A previous editor of Diabetic Medicine and until recently was the senior associate editor of Diabetes Care. In 2019 he was ranked the number one UK diabetes researcher in the field of complications.
Currently President of the Worldwide Initiative for Diabetes Education. He was the founding Chairman of the Diabetic Foot Study Group and was previously Chairman of Postgraduate Education and then Hon. Secretary/ programme chair for the EASD. Until late 2015 he was President of the EASD. Until December 2022, President, International Diabetes Federation 2019-2022 and currently Chairman of EURADIA (European Alliance for Diabetes Research).
Jayne Robbie
Senior Lecturer in Advancing Diabetes Care and Course Lead for Advancing Practice in Peripheral Vascular Disease, Birmingham City University and Diabetes Specialist Podiatrist, University Hospitals Birmingham NHS Trust
Jyane has been involved with high risk foot care for over twenty five years, and has been pivotal in the ACT NOW campaign to raise awareness of early referral of foot problems to specialist centres to reduce amputations. Jayne represents Foot in Diabetes UK (FDUK) for which she is Co-Chair.
Jayne is currently a doctoral student – researching health care inequalities and delays in accessing specialist foot care for people with highrisk diabetic foot disease.
Joanne Casey (Chair) – Professional Development Lead, Royal College of Podiatry (RCPod)
Joanne is a podiatrist who has developed a portfolio career spanning clinical, research, education, management and leadership.

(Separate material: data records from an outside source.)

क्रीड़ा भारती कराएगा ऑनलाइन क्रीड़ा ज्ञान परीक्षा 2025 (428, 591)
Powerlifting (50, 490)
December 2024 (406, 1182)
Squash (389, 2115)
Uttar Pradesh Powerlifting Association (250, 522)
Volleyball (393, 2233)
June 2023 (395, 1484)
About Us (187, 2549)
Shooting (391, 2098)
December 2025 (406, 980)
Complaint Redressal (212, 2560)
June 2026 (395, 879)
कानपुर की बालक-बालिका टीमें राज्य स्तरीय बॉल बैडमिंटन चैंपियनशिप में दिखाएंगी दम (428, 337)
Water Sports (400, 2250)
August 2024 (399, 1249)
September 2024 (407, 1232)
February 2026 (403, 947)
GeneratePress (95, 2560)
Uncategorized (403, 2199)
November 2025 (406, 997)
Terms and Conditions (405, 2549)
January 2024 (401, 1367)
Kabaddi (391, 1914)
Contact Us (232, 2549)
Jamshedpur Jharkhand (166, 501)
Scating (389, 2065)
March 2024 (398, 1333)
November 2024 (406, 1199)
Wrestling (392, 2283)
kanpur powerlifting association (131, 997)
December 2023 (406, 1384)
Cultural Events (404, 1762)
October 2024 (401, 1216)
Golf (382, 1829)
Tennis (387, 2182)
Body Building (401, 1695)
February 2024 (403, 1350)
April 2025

She has worked within NHS primary, secondary, tertiary care teams and within independent practice settings. She has spent half of her 21year career working with the team in The Mike Edmonds Foot Clinic at Kings College Hospital, London.
She has a strong passion for community health, encouraging social prescribing and collaborative partnerships to provide individuals with personalised care to prevent tissue loss and limb amputation.
Joanne is currently the Professional Development Lead at The Royal College of Podiatry; Visiting Fellow at The University of Southampton and co-chair of the Legs Matter coalition.